• _REQUIREMENT_
Only the lines containing the string "Given" are needed; copy all of them from the listing.

• _SOURCE DATA_
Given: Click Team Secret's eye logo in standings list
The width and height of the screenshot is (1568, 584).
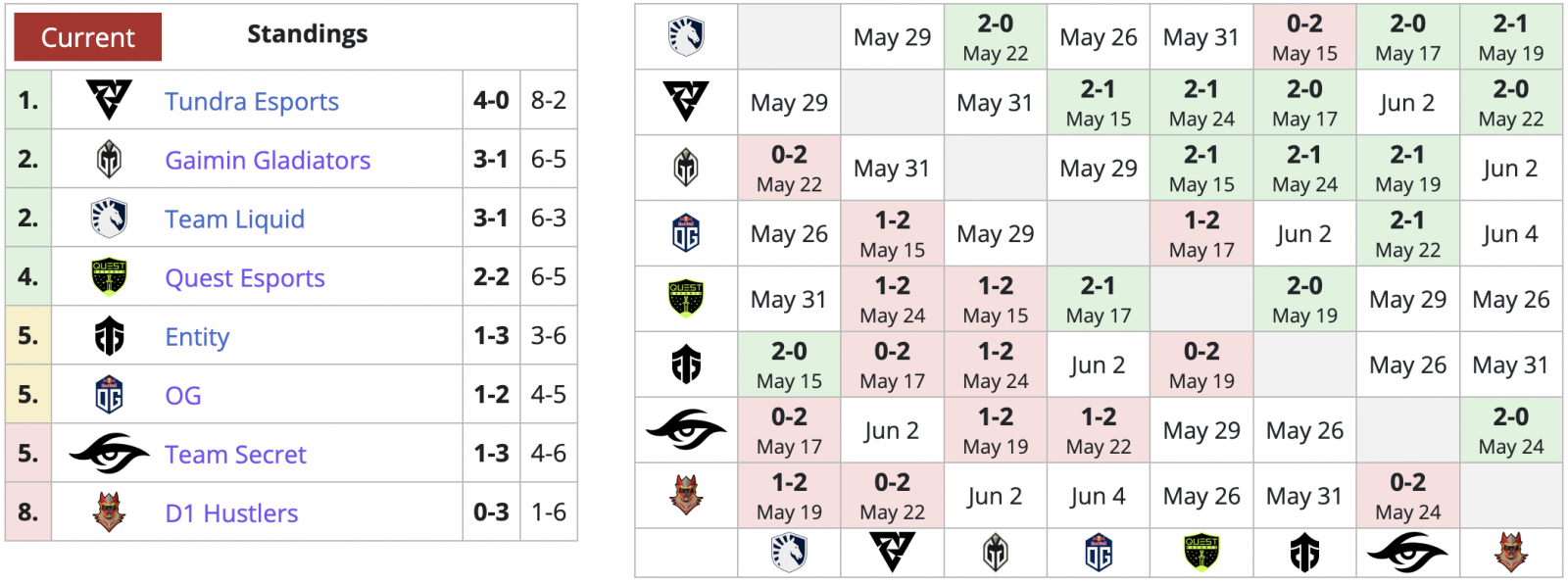Looking at the screenshot, I should click(109, 454).
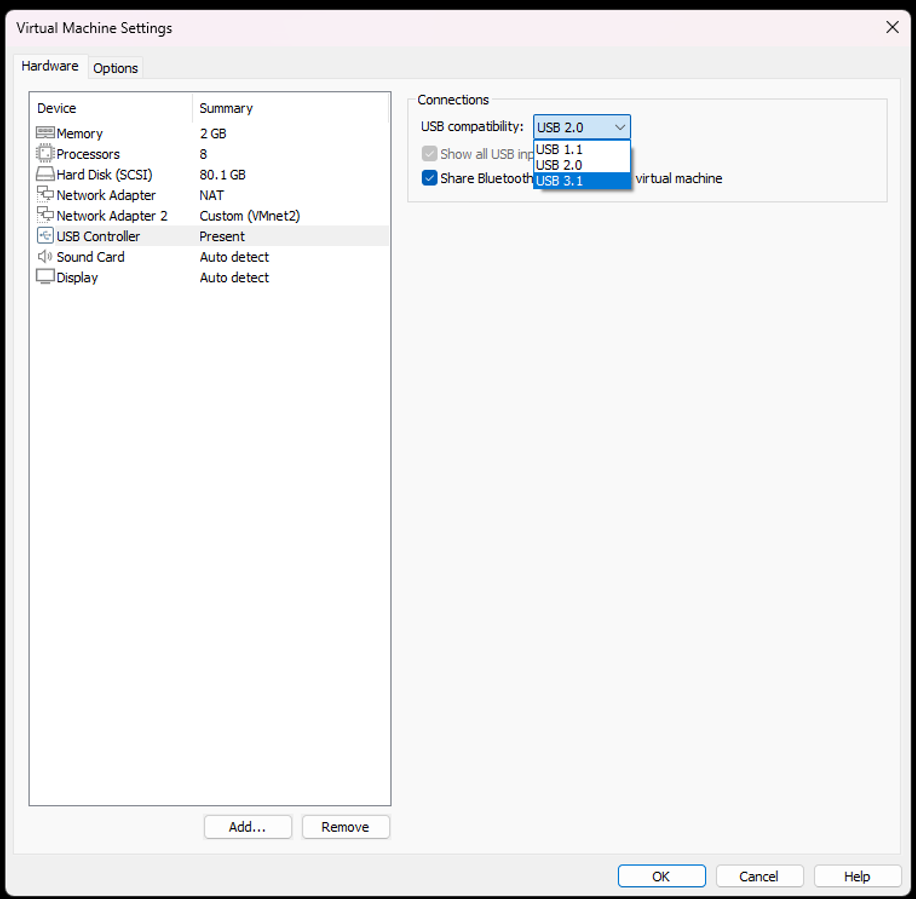
Task: Select USB 3.1 from the compatibility list
Action: [x=562, y=181]
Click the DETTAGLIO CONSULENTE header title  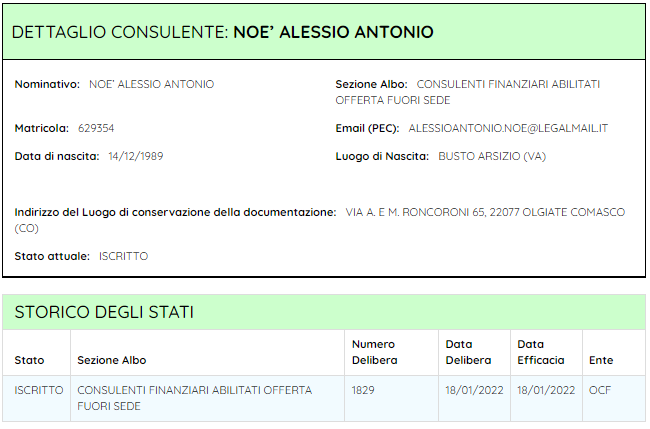click(x=223, y=32)
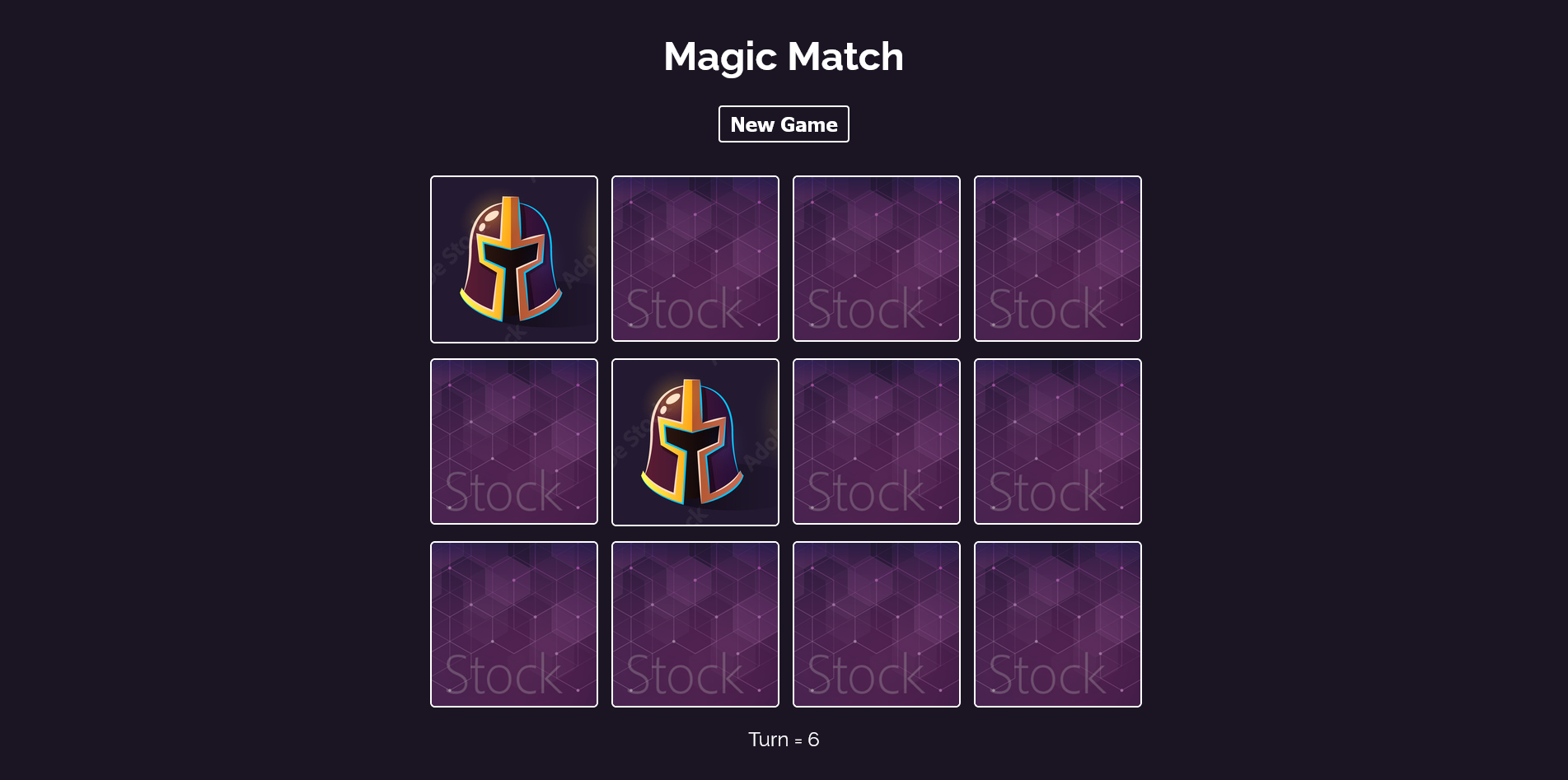Flip the last card in the middle row
The image size is (1568, 780).
(1058, 441)
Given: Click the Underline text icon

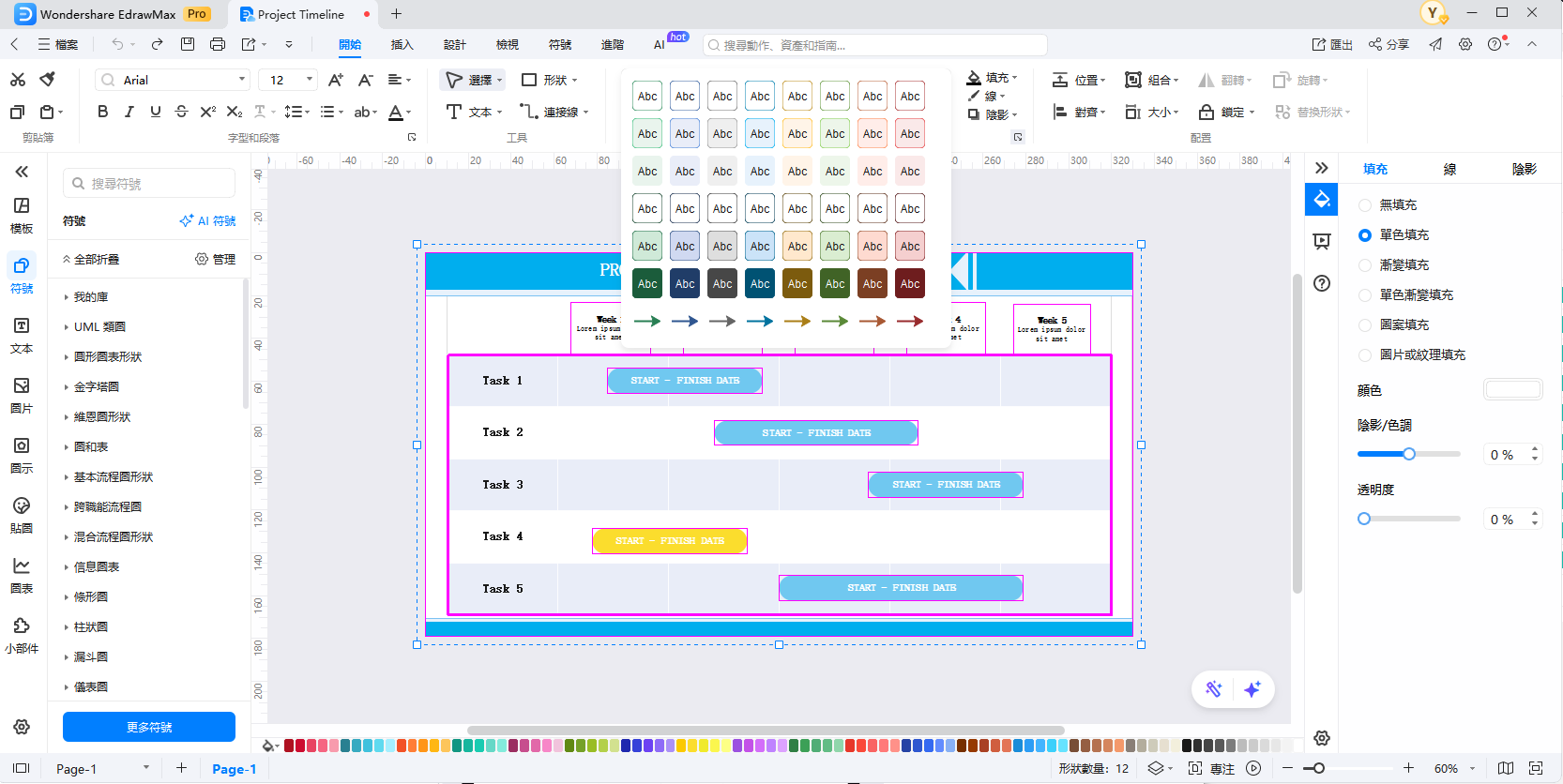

• _RESULT FOR THIS TASK_
Given: Click Team Secret's eye logo in standings list
Given: Click the Underline text icon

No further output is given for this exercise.